Six activists from the environmental movement, Extinction Rebellion, who blockaded the entrance to News Corp Printworks, were today convicted at St Albans’ Magistrates Court at a trial.

The trial is the first in a series of trials for 50 defendants who were arrested during an action on 5 September 2020.

During the action protestors used vans and bamboo scaffolds to block roads outside the Newsprinters works at Broxbourne, Hertfordshire. Another protest took place in Knowsley, Merseyside. The presses, owned by a subsidiary of Rupert Murdoch’s News Corp UK, print titles including; Sun and Sun on Sunday, the Times and Sunday Times, the Daily Telegraph and Sunday Telegraph, the Daily Mail and Mail on Sunday, and the London Evening Standard.
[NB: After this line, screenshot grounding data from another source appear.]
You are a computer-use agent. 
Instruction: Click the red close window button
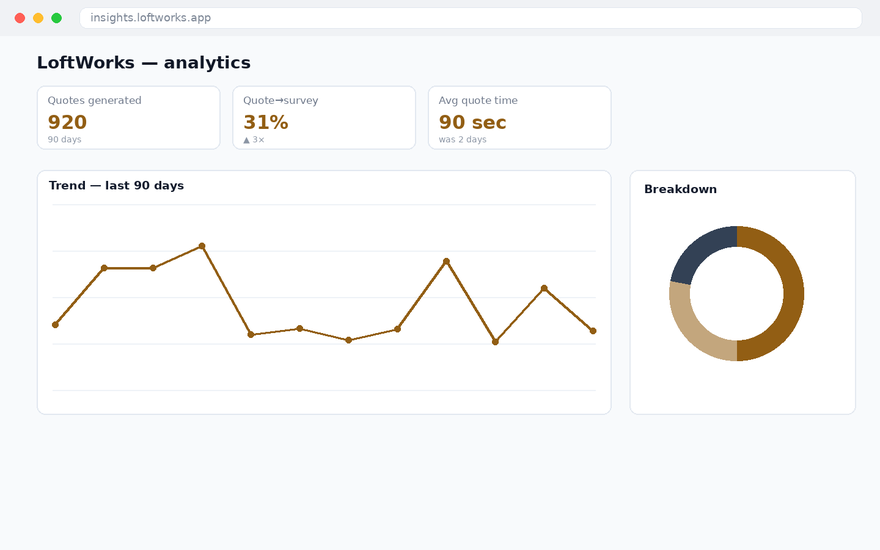point(20,18)
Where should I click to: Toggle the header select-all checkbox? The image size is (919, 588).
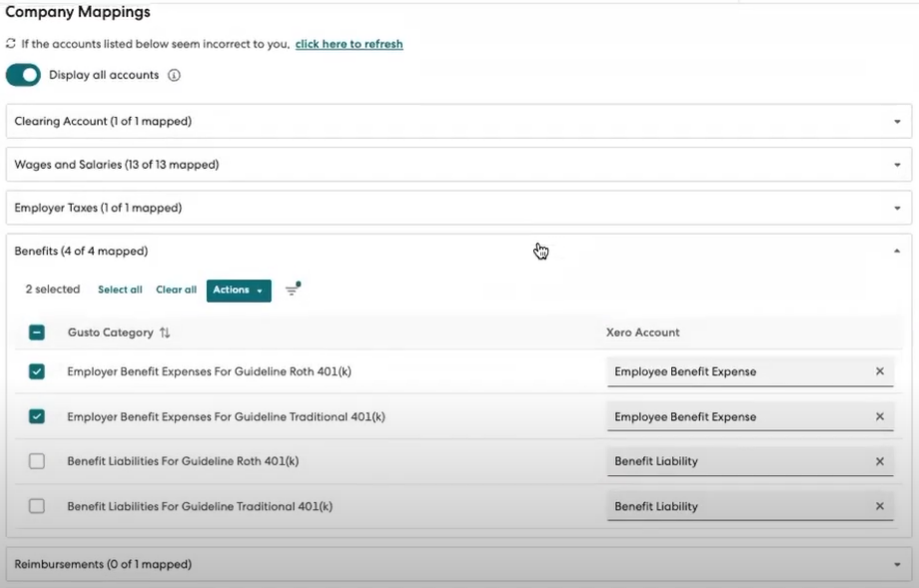point(37,333)
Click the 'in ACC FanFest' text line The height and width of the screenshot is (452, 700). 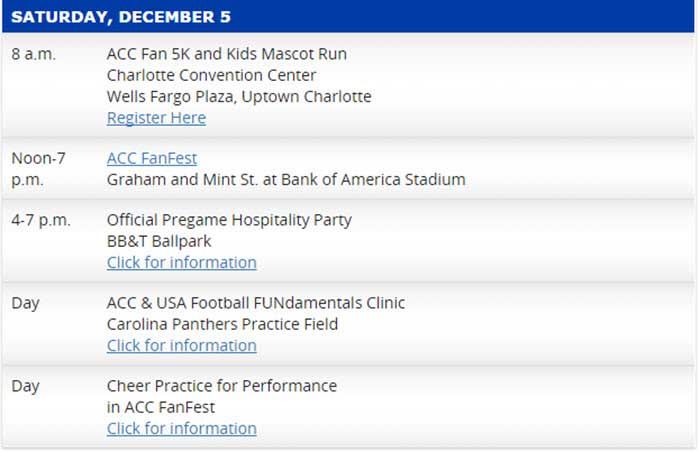point(161,407)
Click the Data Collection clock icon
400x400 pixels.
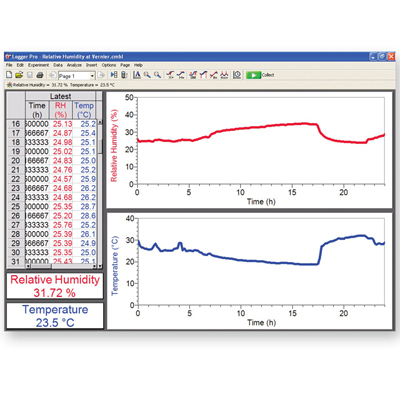(237, 75)
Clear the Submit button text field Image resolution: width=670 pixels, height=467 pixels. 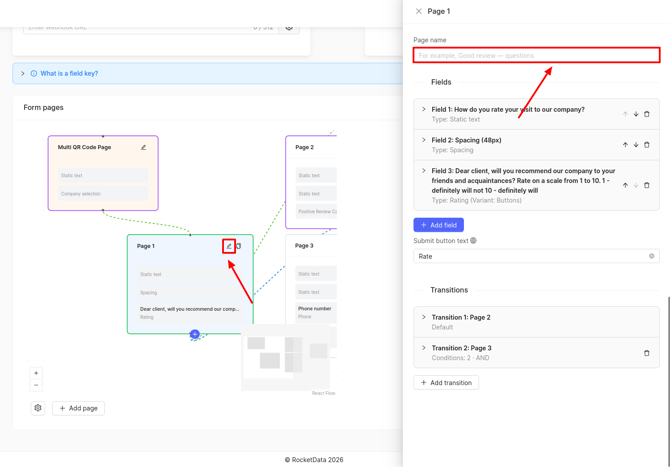[x=651, y=256]
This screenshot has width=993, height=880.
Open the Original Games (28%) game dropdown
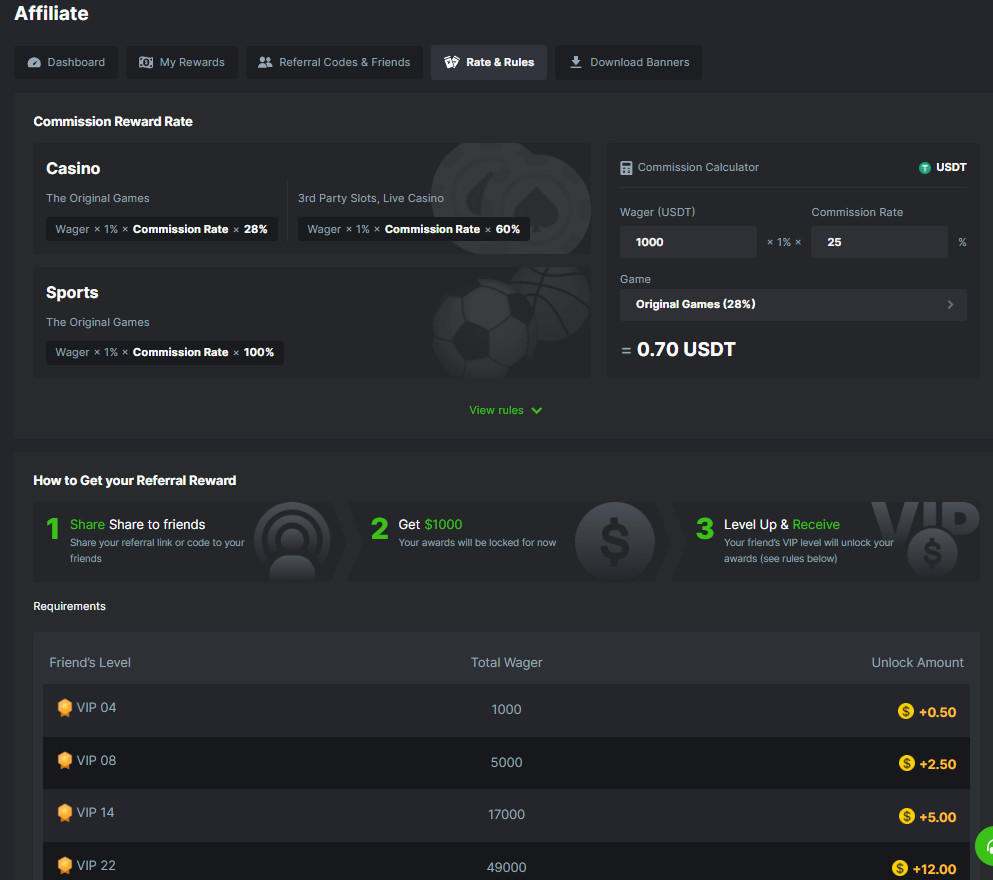[793, 305]
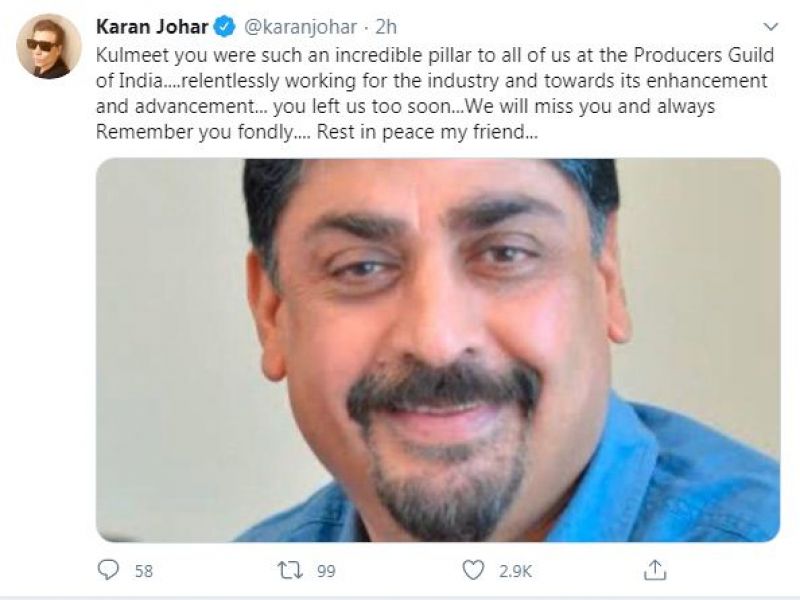Like the tweet with the heart icon
Screen dimensions: 800x600
pyautogui.click(x=473, y=570)
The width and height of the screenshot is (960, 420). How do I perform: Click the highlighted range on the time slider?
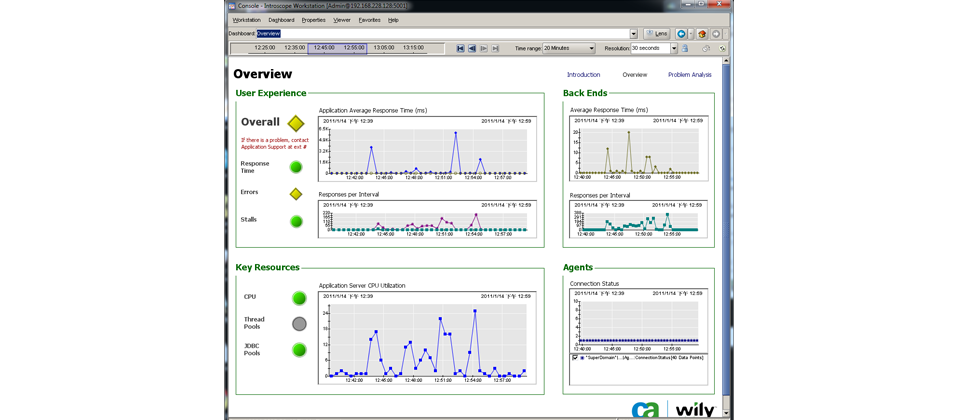pyautogui.click(x=337, y=47)
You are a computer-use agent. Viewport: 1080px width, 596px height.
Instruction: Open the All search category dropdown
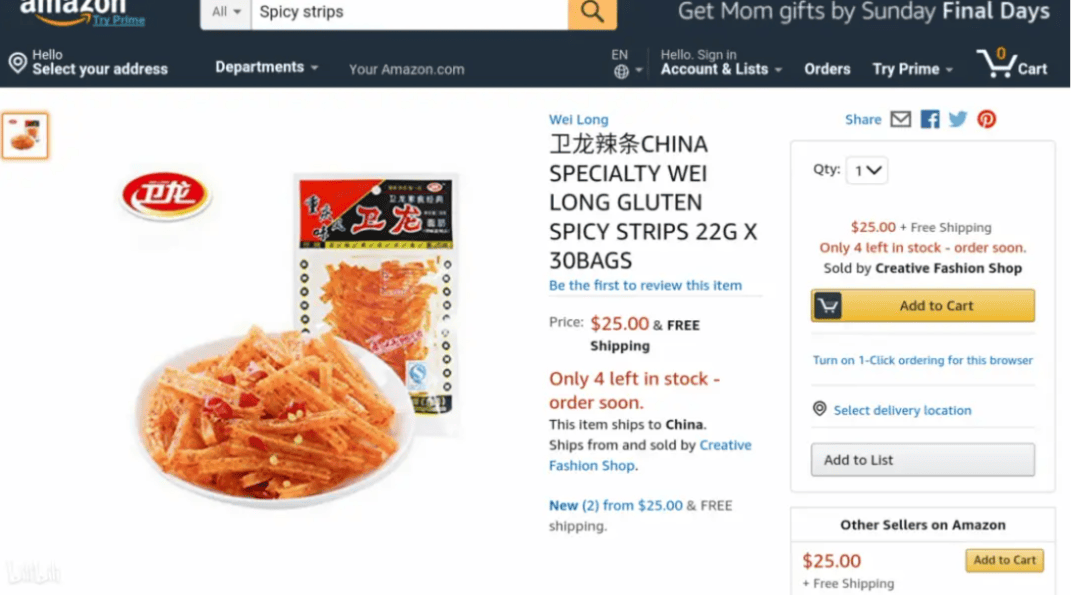[x=226, y=12]
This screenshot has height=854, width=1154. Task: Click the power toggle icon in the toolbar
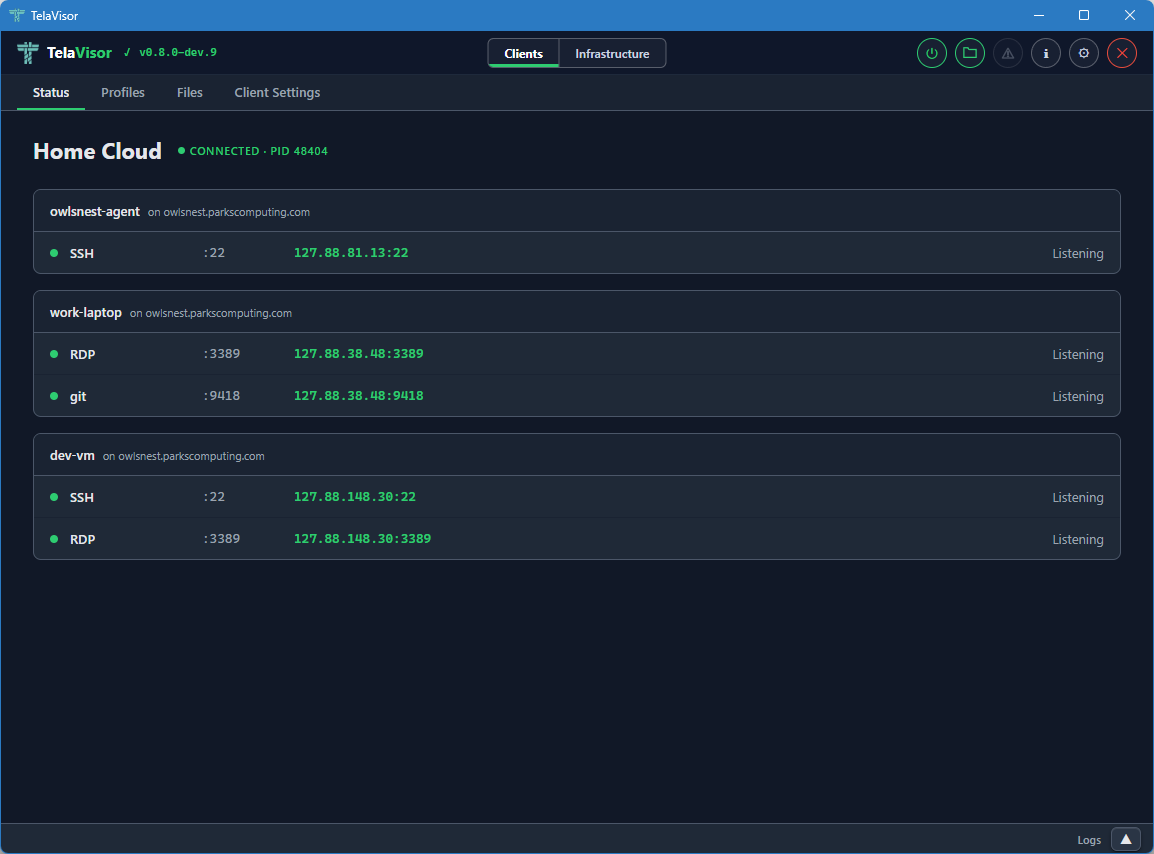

Holding banners reading ‘Free the Truth’ and ‘5 Crooks Control Our News’, the protestors aimed to highlight what they see as a failure of the media to report on the urgent climate and ecological emergency.

The activists were convicted of ‘obstruction of the highway’. They will be sentenced shortly.

Head of Criminal Defence at Hodge Jones & Allen, Raj Chada said: “The actions of Extinction Rebellion activists were expressions of a fundamental human right, the right to protest. For the defendants, the printed press is far from free, rather it is controlled by a few unelected and unaccountable billionaires. They allege the personal biases of media barons skew the press away from truthful reporting on pressing issues such as climate change and racism.

“Defending this right has never been so critical, as the government pushes through new legislation intent on expanding police powers. We will argue that the blockade was an exercise of the protestors’ right to free speech as they paradoxically sought to highlight the lack of freedom in the British press. The protest was more than an inconvenient disruption, it was a symbolic action. The right to protest and to have difficult conversations around free speech and the press is a cornerstone of liberal democracy.

“The minimal sentences in this case raise whether it is really in the public interest to continue these prosecutions. The state is spending hundreds of thousands of pounds rather than dealing with the core issue – the existential crisis caused by the climate crisis.”